DATA TO USE
== == ==

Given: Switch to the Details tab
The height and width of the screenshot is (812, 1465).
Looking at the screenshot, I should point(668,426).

== == ==

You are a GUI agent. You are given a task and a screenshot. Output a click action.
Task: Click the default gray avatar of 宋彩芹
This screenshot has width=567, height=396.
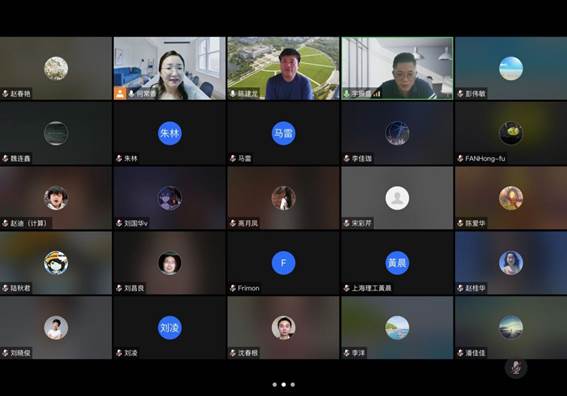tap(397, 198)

== == ==

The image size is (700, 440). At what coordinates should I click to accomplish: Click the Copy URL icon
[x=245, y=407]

== == ==

TASK BRIEF
Copy exactly the entries between the line containing "The image size" and the line containing "[x=245, y=407]", inclusive.

OUTPUT OF THE TASK
The image size is (700, 440). At what coordinates should I click to accomplish: Click the Copy URL icon
[x=245, y=407]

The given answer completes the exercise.